* **WORK INSTRUCTIONS**: The first line of the listing opens the range and the line with "The height and" closes it; repeat those lines and all between them word for word, leaving out the pictures.
┄┄┄┄┄┄┄┄┄┄┄┄┄┄┄┄┄┄┄┄
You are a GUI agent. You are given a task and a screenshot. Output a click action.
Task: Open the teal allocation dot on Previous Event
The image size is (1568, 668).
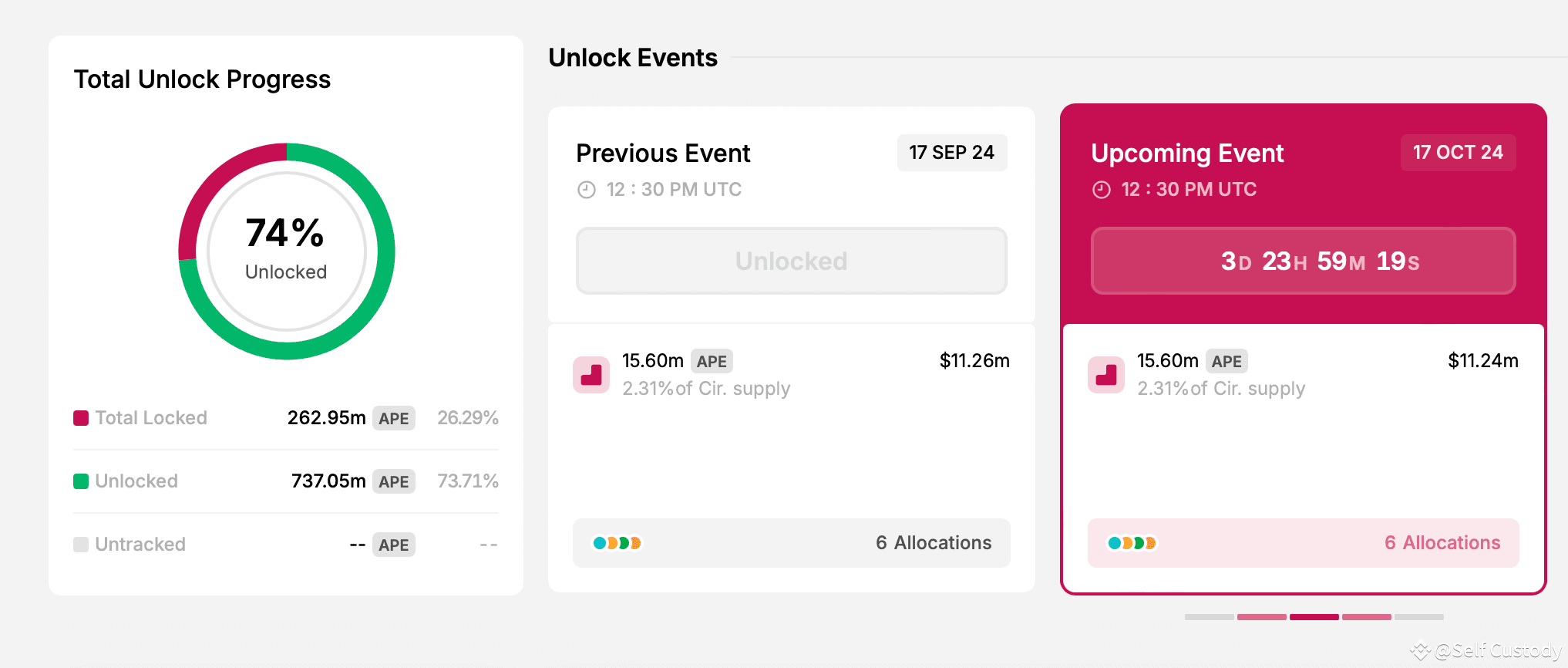(600, 543)
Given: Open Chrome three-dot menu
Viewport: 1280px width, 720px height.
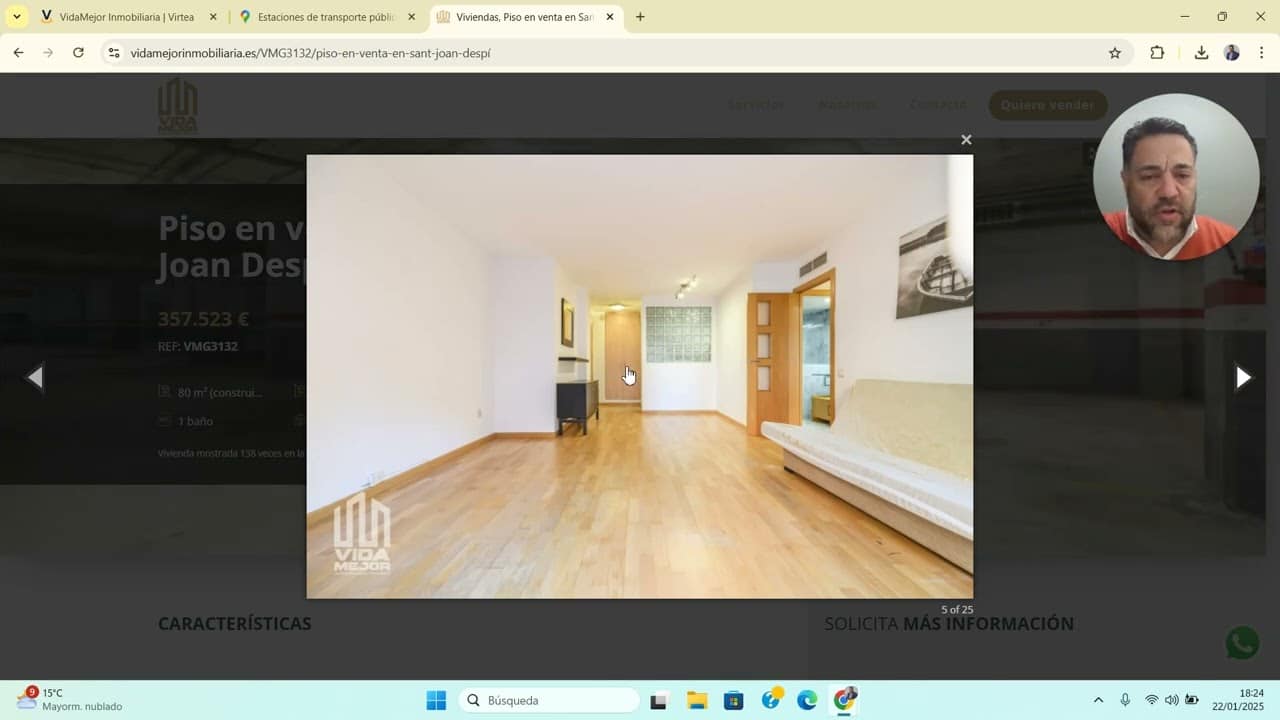Looking at the screenshot, I should point(1262,53).
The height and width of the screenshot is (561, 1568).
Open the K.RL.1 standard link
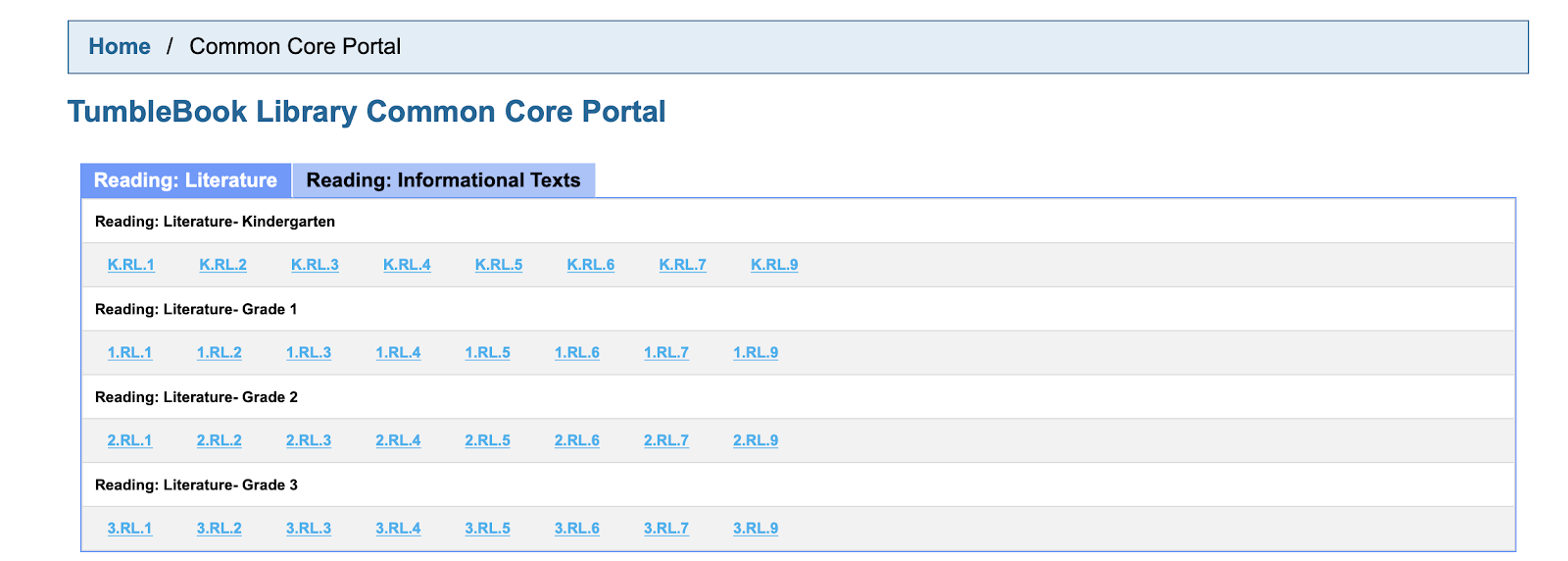pos(131,265)
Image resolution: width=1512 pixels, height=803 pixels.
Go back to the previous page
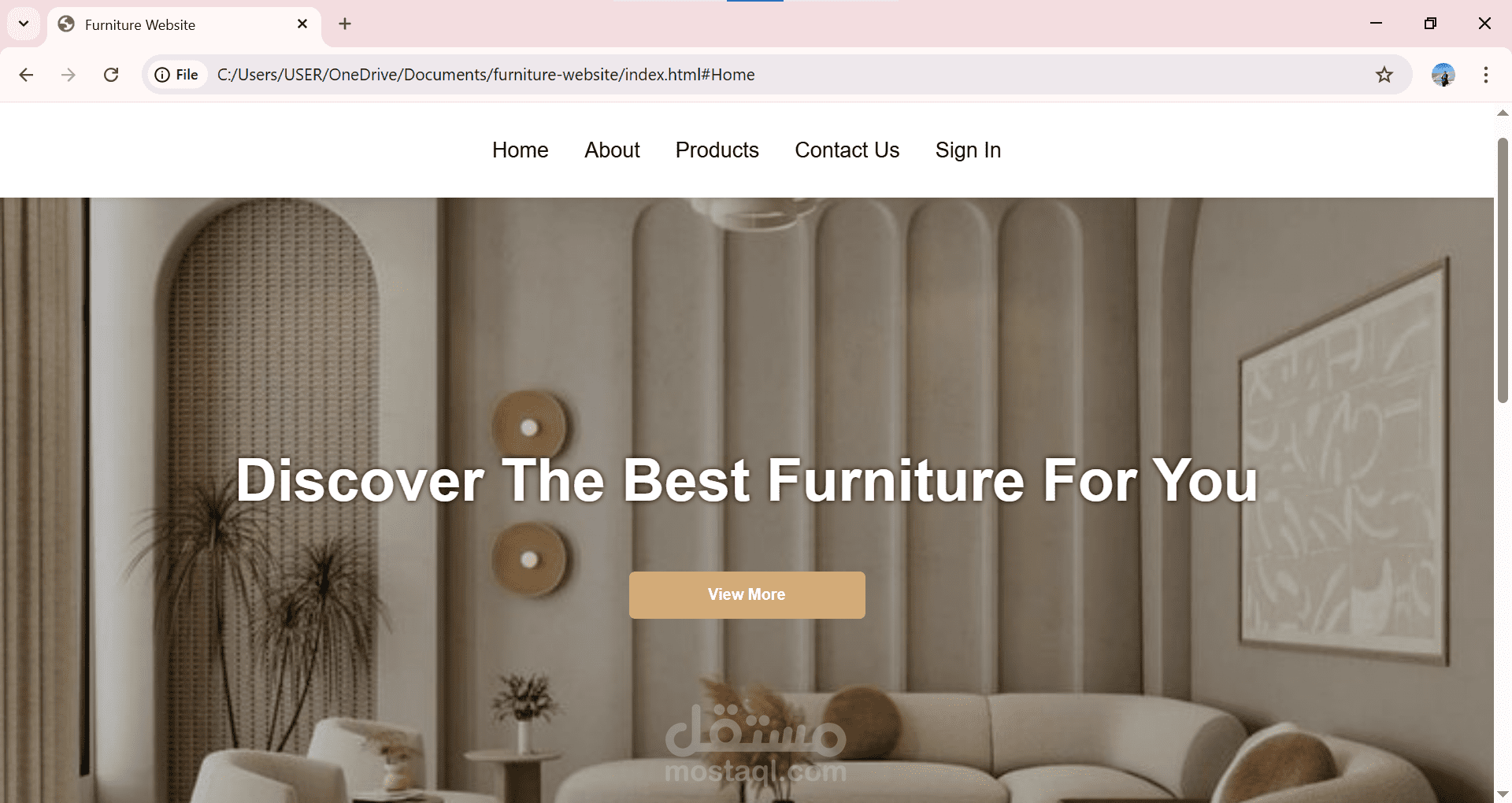[26, 75]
┄┄┄┄┄┄┄┄┄┄┄┄┄┄┄┄┄┄┄┄
* **EXPECTED OUTPUT**:
You are a GUI agent. You are given a task and a screenshot. Output a click action.
Task: Open the teal allocation dot on Previous Event
The image size is (1568, 668).
(600, 543)
Given: Open Chrome three-dot menu
Viewport: 1280px width, 720px height.
Looking at the screenshot, I should point(1262,53).
The height and width of the screenshot is (561, 1568).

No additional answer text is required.